中古太陽光の実質利回り(NOI)を計算するとき、見落とされがちなのがパワーコンディショナ(パワコン)の更新費用です。パワコンは直流を交流に変換する太陽光発電の心臓部ですが、他の設備に比べて寿命が短く、FIT20年の途中で少なくとも1回は交換が必要になるのが一般的です。この「いつか必ず来る大きな出費」をどう織り込むかが、保有コストを正しく見積もるポイントです。
パワコンの寿命は10〜15年が目安
太陽光発電協会などの目安では、パワコンの寿命は10〜15年程度とされ、メーカー保証も10〜15年が一般的です(本体の法定耐用年数は17年)。2012〜2015年頃に認定・稼働した案件が多いFIT市場では、すでに更新時期に差しかかっている、または数年以内に差しかかる設備が少なくありません。

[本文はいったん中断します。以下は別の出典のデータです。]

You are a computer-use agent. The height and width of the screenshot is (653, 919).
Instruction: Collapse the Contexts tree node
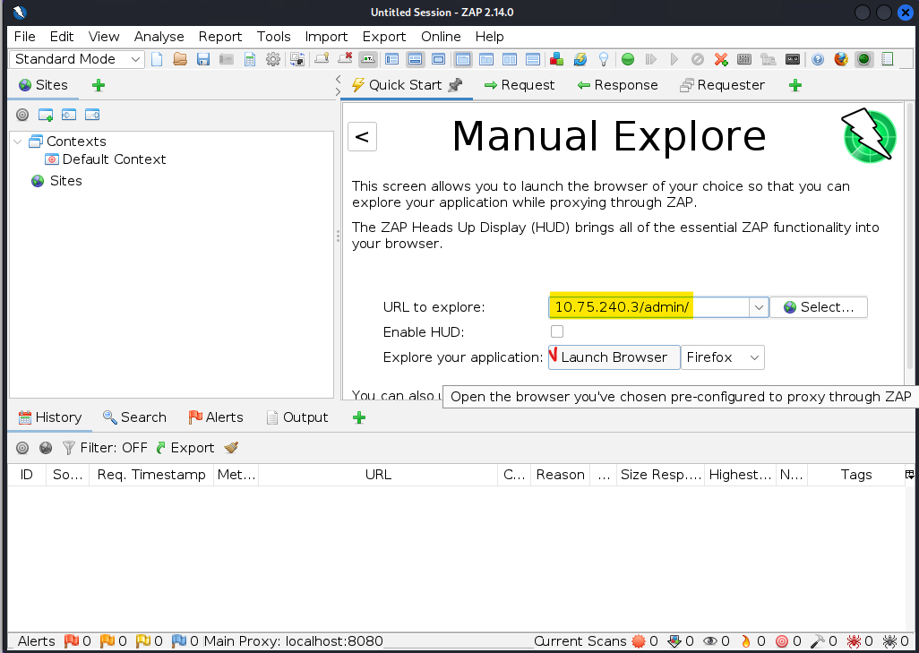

中古発電所を検討する際は、残存FIT年数だけでなく「パワコンがあと何年もつか」も合わせて見る必要があります。
交換費用はkWあたり数万円規模
経済産業省・調達価格算定委員会の資料等では、事業用太陽光のシステム費用のうちパワーコンディショナ費は1kWあたり数万円規模で推移してきました。実際の交換工事では機種選定・撤去・電気工事も伴うため、単純な部材価格だけでなく工事費込みで見積もる必要があります。金額は年式・メーカー・出力規模・施工条件で幅があり、ここで示す水準はあくまで一般的な目安です。
「崖」として一気に来るコストを均す
パワコン更新費用は、O&M費のように毎年均等にかかるコストではなく、ある年にまとめて発生する「崖」型のコストです。単年のキャッシュフローだけを見て「今年は利回りが高い」と判断すると、更新年に大きくNOIが落ち込むことを見落とします。評価の実務では、更新費用を発生年に一括計上するのではなく、残存耐用年数で割った金額を毎年の引当として積み立てる(均す)考え方が使われます。DCFで価値を出す場合も、更新が発生する年のキャッシュフローを明示的にマイナスするか、毎年の引当として織り込むかのどちらかで整合させる必要があります。
中古発電所を見るときのチェックポイント
中古の売買では、直近の稼働実績や表面利回りだけでなく、パワコンの設置年・稼働年数を確認することをおすすめします。稼働から10年を超えている設備は、残存FIT期間中に更新費用が発生する可能性を織り込んで実質利回りを見るべきです。逆に、既に更新済みの設備であれば、その後しばらくは更新引当を軽く見積もれる可能性があります。
※本ページの金額・年数は公表資料や一般的な業界の目安に基づく推定であり、個別設備の実際の交換時期・費用・性能を保証するものではありません。正確な見積もりはパワコンメーカー・施工業者にご確認ください。